- Born: June 29, 1960 (age 66) Bow, London, England
- Education: Queen Mary College
- Occupation: Barrister
- Website: www.25bedfordrow.com/site/people/profile/jeremy.dein

= Jeremy Dein =

English barrister (born 1960)

Jeremy Sydney Dein, KC (born 29 June 1960) is an English barrister specialising in criminal defence.

==Career==
Jeremy Dein was called to the Bar in 1982 and took Silk in 2003. He was appointed a Recorder on 2004. He became an Old Bailey recorder in 2016. Dein is listed in Band 1 Chambers directory, and Legal 500, in Criminal Silks 2017. He is former Criminal Bar Association Director of education and has written and lectured in the UK, and internationally on criminal defence. He has conducted many homicide trials, predominantly at the Old Bailey.
He practices from and is Joint Head of 25 Bedford Row Chambers.
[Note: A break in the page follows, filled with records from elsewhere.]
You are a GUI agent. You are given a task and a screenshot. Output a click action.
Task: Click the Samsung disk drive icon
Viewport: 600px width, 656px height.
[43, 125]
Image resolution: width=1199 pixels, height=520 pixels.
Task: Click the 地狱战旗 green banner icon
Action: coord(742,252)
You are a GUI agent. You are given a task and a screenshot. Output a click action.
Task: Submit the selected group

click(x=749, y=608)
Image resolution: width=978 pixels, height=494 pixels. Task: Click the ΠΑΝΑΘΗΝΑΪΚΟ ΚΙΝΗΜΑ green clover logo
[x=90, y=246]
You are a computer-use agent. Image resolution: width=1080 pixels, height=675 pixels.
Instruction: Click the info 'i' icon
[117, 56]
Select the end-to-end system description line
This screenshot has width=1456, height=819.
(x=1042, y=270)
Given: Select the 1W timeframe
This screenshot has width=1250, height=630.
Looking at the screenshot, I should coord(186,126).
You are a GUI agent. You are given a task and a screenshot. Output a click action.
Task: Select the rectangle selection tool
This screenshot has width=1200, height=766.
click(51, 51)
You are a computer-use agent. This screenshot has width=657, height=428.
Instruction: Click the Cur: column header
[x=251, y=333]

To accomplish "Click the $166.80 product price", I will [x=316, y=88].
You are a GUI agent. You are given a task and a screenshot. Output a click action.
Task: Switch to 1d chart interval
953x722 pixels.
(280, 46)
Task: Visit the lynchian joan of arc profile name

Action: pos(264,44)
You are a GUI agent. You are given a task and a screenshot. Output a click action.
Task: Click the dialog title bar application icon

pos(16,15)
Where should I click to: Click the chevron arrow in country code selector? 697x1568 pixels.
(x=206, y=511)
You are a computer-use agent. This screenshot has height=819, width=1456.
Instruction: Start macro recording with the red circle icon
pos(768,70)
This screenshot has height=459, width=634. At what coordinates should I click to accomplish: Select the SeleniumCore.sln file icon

He acted for Amy Winehouse's husband on serious charges. He also defended Eric Joyce, MP for Falkirk on charges of assault in the House of Commons. In 2013 he defended Tony McCluskie who murdered and dismembered Gemma McCluskie, his sister and a former EastEnders actor. In 2015, Dein represented Tulisa Contostavlos on charges of being involved in the supply of cocaine. Mazher Mahmood, the “Fake Sheikh” at the centre of the Sun on Sunday sting was suspended and was later jailed for tampering with evidence. In 2018 he advocated for Tommy Robinson to be released from prison over his contempt of court conviction due to "procedural deficiencies" during the trial.

== Murder, Mystery and My Family ==
Along with Sasha Wass, KC, Dein appears in the BBC One series Murder, Mystery and My Family (2018-2019), which examines historic criminal cases in order to determine if any of them resulted in a miscarriage of justice. Their submissions - Dein for the "defence" and Wass for the "prosecution" are then presented to Judge David Radford, who considers whether there are grounds to consider the convictions as being unsafe. Cases featured include those of Edward Devlin and Alfred Burns, John Dickman, Edith Thompson and Frederick Bywaters, and Herbert John Bennett.

==Personal life==
Dein was born in Bow, in Tower Hamlets and grew up in Redbridge. He graduated from Queen Mary College, University of London in 1981. He is the first cousin of former Arsenal vice-chairman David Dein.